First this is clearly not the final answer and others may wish to post their thoughts.But your hazy question deserves an answer, with as much thought as a little time allows.
The certain connection between the white Kittrell and the black Kittrell is that they share the same surname.Nothing else can be said universally.By the time of the Civil War there were Kittrells in every southern state, but Virginia, some slave-owning and some not, and Kittrells further west and some Kittrells in the north from European immigration and some from southern immigration.
Any black Kittrells may have a specific basis for differing, but historically it is hard to get much proof of who was your ancestor absent the sanctity of heterosexual marriage (and that is rather rashly presumptuous---not the heterosexual part which was a given until this century, but that fidelity through marriage was assured).Each may respond to your query with a specific descendancy, but we all must rely on presumptions, some logical, some less so.

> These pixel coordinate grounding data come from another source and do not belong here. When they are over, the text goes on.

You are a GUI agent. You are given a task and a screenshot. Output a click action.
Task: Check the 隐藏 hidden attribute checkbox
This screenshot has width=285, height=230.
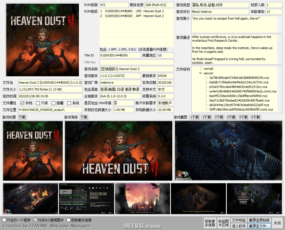tap(54, 103)
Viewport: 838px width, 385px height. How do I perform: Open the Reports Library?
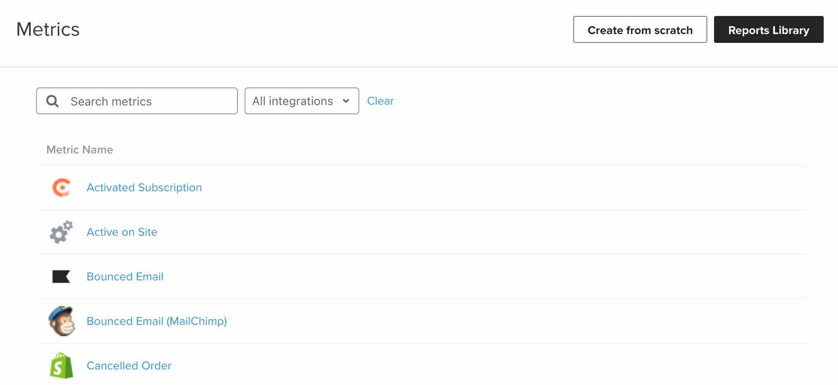click(x=768, y=30)
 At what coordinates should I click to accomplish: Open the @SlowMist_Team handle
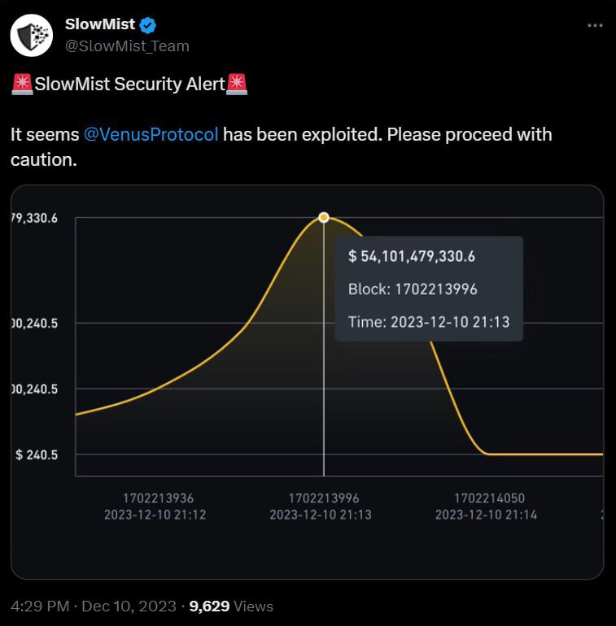pos(127,46)
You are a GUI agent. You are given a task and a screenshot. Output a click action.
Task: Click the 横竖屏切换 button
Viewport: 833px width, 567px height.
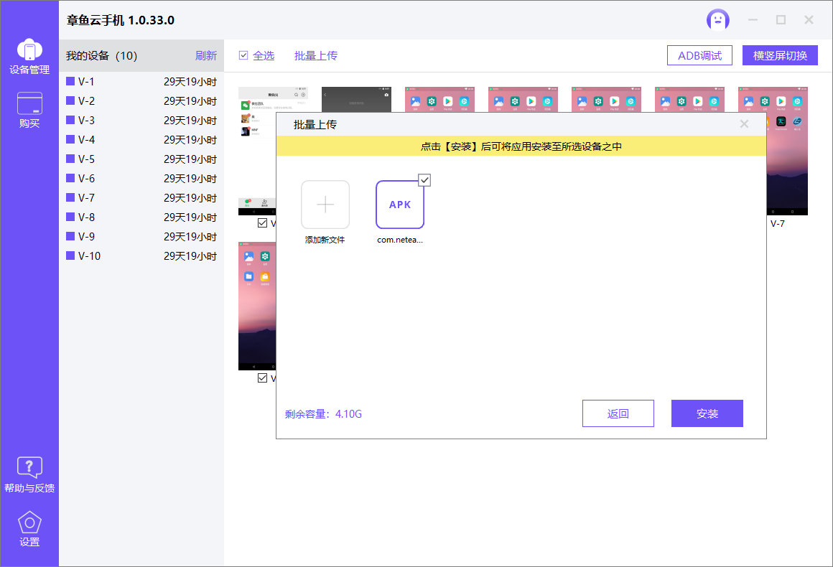click(x=780, y=55)
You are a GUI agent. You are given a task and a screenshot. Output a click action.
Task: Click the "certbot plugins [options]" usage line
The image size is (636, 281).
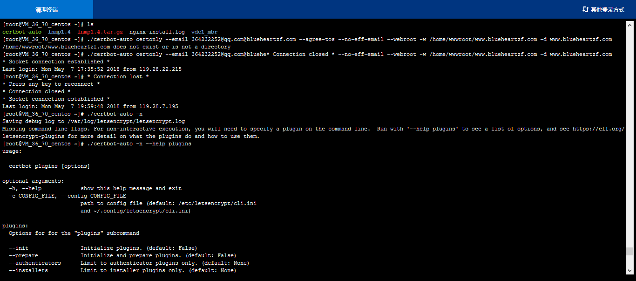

It is safe to presume that every black, using that term broadly to mean those of African descent and those of mixed African and other descent, with the name Kittrell here in America seems almost certainly to have obtained it from some ancestor who at one time was a slave of some white Kittrells (and in most cases are probably not related to that white Kittrell family or so I surmise).Some may be actually descended from a member of the slave-owner's family, but I have yet to hear the first story as to that.[Furthermore it must be emphasized there is not simply one tale as there were so many branches of this family, some in contact and most not, in so many diverse locales that each would have a separate version of what transpired up to the war if they were here to give.]
Before the war, there were a few mixed-race free folks (and a few non-mixed race black free folks) as well as mixed-race slaves (and many non-mixed race black slaves) of numbers and percentages never satifactorily delineated.In many small communities, at the turn of the century, the very parentage of a mixed race child of a not very mixed-race and evenly possibly single race black mother was known to the community and was usually the result of a non-marital relationship, among other reasons due to the miscegenation laws preventing anything else.J. Strom Thurmond comes to mind but Sen. Thurmond and parents may have help to avoid that problem perhaps, as the mother Carrie Butler, a Thurmond family househould maid, was most probably assisted by them and encouraged by them to give the baby for adoption to her aunt in far away Pennsylvania. [There is a strong resemblance between daughter and the late Senator.]
To summarize, each family, mixed as all families are, some by race, some by nationality and some merely by surname, must do its own sleuthing to find what applies to its own family's ancestry.
That is my version of reality, any one caring to provide theirs would provide you and me with welcome reading and perhaps provoke some new thoughts and theories.